Much of the Schopenhauer Cure describes the meetings of Julius’ therapy group composed of former clients, including Philip who is relentless in his explanations of Schopenhauer’s philosophy. In this way Yalom contrasts his own approach to therapy with Schopenhauer’s pessimistic views about the conditions that give rise to change.

It’s not ideas, nor vision, nor tools that truly matter in therapy. If you debrief patients at the end of therapy about the process, what do they remember? Never the ideas—its always the relationship.

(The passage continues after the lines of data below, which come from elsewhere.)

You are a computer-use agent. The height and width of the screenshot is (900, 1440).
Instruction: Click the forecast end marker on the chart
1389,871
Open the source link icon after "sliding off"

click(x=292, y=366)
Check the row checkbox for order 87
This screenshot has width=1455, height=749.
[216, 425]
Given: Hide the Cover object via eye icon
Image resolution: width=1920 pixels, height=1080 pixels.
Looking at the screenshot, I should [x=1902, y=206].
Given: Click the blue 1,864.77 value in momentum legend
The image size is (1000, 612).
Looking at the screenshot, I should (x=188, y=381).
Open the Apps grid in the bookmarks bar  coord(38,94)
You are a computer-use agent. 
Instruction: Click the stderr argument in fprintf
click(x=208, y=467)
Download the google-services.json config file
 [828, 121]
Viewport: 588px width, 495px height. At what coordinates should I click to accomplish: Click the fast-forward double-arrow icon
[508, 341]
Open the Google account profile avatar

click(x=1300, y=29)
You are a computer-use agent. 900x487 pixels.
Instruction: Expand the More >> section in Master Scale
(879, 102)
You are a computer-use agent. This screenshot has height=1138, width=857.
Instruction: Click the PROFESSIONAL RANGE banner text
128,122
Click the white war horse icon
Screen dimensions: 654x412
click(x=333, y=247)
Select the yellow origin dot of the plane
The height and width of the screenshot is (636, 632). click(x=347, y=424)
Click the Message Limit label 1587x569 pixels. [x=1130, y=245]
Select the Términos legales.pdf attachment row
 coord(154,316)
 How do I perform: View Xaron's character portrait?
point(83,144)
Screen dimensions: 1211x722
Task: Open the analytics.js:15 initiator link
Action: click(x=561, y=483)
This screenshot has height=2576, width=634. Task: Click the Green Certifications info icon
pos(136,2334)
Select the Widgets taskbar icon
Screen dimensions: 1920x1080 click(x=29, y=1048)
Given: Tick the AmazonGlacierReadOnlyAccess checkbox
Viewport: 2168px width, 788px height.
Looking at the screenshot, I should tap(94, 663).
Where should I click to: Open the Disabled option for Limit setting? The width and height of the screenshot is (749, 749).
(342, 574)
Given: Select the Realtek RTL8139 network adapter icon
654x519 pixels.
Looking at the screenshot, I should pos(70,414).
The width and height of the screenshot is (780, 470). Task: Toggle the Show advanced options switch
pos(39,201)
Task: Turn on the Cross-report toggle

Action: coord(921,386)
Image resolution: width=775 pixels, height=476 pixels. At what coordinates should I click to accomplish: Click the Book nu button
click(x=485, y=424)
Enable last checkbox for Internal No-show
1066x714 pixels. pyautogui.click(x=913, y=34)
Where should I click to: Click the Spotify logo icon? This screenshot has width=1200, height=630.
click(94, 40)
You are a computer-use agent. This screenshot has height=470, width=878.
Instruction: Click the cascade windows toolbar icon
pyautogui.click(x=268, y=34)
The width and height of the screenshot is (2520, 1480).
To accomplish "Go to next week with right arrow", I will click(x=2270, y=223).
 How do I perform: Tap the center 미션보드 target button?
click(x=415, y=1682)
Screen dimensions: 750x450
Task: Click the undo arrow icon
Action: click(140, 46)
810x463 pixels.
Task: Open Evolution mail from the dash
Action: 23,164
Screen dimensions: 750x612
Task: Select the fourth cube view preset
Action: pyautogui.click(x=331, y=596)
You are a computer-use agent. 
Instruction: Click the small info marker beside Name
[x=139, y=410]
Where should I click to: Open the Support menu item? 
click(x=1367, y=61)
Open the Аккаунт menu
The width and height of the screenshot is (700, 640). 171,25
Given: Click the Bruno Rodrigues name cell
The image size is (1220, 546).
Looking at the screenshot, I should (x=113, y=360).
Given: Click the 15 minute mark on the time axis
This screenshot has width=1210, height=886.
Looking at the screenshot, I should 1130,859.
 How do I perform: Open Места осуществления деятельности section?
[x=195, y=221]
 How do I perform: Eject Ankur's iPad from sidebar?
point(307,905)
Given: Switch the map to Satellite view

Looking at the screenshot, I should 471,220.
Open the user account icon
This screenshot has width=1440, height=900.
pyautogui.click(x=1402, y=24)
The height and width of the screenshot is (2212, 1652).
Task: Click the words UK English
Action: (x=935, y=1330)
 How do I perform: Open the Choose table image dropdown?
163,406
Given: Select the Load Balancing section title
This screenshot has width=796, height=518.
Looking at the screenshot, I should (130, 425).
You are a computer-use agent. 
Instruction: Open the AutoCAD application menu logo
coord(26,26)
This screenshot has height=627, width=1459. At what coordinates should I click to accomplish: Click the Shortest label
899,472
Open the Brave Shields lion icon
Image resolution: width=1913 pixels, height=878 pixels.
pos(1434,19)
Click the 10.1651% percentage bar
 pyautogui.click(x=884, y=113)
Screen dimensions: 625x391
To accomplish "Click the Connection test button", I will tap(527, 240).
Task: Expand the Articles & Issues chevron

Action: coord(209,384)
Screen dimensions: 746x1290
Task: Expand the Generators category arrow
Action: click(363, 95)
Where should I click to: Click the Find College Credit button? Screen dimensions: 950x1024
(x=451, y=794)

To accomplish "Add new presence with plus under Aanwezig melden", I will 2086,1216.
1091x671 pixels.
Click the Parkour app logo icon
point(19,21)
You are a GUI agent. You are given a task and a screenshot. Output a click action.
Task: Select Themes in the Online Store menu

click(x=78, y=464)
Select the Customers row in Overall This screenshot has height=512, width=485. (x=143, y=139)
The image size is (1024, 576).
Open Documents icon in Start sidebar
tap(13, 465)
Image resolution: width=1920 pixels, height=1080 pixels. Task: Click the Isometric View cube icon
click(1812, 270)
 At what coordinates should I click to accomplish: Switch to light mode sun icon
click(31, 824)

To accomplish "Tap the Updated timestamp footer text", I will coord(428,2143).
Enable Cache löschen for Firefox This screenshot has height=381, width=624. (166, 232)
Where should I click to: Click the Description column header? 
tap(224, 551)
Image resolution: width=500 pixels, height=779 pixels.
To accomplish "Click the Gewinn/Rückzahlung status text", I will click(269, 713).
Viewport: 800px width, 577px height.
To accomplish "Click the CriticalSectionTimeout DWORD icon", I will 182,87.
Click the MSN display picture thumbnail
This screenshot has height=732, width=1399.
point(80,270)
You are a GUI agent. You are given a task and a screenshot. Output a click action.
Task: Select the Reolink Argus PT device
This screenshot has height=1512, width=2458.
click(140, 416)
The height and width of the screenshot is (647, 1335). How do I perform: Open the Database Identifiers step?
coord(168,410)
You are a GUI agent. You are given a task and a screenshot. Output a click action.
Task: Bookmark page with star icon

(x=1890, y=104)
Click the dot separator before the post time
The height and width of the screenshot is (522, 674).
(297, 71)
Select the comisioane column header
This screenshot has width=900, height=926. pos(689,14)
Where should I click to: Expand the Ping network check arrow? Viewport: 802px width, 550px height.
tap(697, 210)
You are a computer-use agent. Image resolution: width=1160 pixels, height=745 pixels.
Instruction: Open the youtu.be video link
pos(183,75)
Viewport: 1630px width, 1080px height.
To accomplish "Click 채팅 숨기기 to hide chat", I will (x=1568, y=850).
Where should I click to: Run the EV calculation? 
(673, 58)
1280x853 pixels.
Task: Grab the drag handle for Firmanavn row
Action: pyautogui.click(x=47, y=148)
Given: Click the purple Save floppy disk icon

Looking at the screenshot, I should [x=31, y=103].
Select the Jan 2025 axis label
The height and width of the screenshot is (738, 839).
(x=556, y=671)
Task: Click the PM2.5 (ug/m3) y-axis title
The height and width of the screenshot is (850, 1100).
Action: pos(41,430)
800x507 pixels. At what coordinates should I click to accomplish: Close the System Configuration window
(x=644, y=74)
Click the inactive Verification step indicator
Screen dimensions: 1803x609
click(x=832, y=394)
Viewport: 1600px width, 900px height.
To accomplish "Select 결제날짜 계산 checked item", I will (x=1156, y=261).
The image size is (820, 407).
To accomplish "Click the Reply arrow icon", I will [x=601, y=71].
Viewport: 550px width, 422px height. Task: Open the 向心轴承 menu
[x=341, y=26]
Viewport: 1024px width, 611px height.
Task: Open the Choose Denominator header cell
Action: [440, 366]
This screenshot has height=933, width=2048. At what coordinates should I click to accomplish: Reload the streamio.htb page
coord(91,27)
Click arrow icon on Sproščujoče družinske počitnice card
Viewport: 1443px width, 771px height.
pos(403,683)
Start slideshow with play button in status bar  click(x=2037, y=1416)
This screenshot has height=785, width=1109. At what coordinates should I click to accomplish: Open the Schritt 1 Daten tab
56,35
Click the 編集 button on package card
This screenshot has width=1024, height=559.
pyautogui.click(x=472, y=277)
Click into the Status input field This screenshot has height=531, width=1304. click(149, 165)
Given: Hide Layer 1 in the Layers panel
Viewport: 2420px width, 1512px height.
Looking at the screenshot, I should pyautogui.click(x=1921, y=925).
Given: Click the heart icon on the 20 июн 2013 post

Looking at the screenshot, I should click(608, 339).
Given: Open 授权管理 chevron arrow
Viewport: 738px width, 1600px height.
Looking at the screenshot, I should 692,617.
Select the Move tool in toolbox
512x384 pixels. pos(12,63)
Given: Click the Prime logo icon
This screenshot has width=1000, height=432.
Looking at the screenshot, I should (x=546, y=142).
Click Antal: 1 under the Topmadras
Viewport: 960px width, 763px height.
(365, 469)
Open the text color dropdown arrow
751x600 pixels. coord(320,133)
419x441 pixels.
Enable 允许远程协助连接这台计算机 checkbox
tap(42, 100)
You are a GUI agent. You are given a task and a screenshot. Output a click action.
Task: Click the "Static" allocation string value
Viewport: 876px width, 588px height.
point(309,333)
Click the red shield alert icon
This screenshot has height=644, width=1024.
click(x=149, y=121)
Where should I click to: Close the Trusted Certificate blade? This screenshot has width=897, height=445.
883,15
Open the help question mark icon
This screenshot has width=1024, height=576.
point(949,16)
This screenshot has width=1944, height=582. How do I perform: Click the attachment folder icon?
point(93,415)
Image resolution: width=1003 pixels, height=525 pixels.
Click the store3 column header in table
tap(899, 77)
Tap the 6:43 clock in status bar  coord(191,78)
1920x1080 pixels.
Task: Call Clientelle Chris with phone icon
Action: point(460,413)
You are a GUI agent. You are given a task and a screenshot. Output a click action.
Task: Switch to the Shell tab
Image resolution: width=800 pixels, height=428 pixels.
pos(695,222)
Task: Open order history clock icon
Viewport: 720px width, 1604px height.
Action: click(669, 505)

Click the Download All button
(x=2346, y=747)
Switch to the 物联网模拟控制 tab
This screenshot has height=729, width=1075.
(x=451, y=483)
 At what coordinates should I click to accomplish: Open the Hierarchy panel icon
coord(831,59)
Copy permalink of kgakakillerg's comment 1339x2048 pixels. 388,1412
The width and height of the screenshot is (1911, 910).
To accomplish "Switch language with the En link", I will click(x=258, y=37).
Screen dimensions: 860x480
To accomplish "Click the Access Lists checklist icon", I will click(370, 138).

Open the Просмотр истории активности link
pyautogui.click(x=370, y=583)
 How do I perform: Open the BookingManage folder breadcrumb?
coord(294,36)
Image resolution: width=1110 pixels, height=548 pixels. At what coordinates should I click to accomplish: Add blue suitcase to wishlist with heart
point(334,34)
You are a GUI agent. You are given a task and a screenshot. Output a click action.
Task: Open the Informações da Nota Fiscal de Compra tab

We should treat with indulgence every human folly, failing and vice, bearing in mind that what we have before us are simply our own failings, follies, and vices. For they are just the failings of mankind to which we also belong and accordingly we have all the same failings buried within ourselves. We should not be indignant with others for these vices simply because they not appear in us at the moment.


In spite of its academic flavor, I greatly enjoyed reading The Schopenhauer Cure. It is that rare mix of philosophical and personal reflection combined in an ongoing dialogue between individuals who have led lives of considerable interest.